Repeat each line of the records below exactly.
Records for the exercise START
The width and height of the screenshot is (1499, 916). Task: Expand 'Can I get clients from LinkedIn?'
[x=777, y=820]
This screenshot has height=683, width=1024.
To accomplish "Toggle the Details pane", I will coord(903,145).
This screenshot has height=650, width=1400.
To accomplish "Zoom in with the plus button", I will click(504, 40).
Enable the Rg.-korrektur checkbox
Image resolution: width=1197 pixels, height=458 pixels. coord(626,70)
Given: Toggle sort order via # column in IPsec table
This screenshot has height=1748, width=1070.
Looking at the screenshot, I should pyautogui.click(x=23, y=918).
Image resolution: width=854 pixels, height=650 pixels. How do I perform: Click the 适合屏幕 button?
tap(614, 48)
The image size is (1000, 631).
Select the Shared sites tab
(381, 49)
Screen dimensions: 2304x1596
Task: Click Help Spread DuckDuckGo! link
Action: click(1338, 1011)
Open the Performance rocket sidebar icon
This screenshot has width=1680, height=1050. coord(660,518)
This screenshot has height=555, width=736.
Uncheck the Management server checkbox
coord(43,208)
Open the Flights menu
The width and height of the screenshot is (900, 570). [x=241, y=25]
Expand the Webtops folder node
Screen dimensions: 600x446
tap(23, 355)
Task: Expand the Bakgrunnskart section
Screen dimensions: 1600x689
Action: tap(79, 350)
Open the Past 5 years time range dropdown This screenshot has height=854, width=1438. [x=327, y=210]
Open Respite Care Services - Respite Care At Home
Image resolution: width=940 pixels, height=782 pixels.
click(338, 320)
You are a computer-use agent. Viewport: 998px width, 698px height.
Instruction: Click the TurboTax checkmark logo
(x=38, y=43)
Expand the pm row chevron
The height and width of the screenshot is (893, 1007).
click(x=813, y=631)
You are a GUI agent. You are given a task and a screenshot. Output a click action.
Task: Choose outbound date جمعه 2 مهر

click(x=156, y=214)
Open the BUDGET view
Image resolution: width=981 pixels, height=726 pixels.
Records for the exercise END
▶ _Result of the task_
The width and height of the screenshot is (1499, 916). Task: Expand 'Can I get clients from LinkedIn?'
[x=777, y=820]
This screenshot has height=683, width=1024.
To accomplish "Toggle the Details pane", I will coord(903,145).
This screenshot has height=650, width=1400.
To accomplish "Zoom in with the plus button", I will click(504, 40).
Enable the Rg.-korrektur checkbox
Image resolution: width=1197 pixels, height=458 pixels. coord(626,70)
Given: Toggle sort order via # column in IPsec table
This screenshot has height=1748, width=1070.
Looking at the screenshot, I should pyautogui.click(x=23, y=918).
Image resolution: width=854 pixels, height=650 pixels. How do I perform: Click the 适合屏幕 button?
tap(614, 48)
The image size is (1000, 631).
Select the Shared sites tab
(381, 49)
Screen dimensions: 2304x1596
Task: Click Help Spread DuckDuckGo! link
Action: click(1338, 1011)
Open the Performance rocket sidebar icon
This screenshot has width=1680, height=1050. coord(660,518)
This screenshot has height=555, width=736.
Uncheck the Management server checkbox
coord(43,208)
Open the Flights menu
The width and height of the screenshot is (900, 570). [x=241, y=25]
Expand the Webtops folder node
Screen dimensions: 600x446
tap(23, 355)
Task: Expand the Bakgrunnskart section
Screen dimensions: 1600x689
Action: tap(79, 350)
Open the Past 5 years time range dropdown This screenshot has height=854, width=1438. [x=327, y=210]
Open Respite Care Services - Respite Care At Home
Image resolution: width=940 pixels, height=782 pixels.
click(338, 320)
You are a computer-use agent. Viewport: 998px width, 698px height.
Instruction: Click the TurboTax checkmark logo
(x=38, y=43)
Expand the pm row chevron
The height and width of the screenshot is (893, 1007).
click(x=813, y=631)
You are a GUI agent. You are given a task and a screenshot. Output a click action.
Task: Choose outbound date جمعه 2 مهر

click(x=156, y=214)
Open the BUDGET view
Image resolution: width=981 pixels, height=726 pixels.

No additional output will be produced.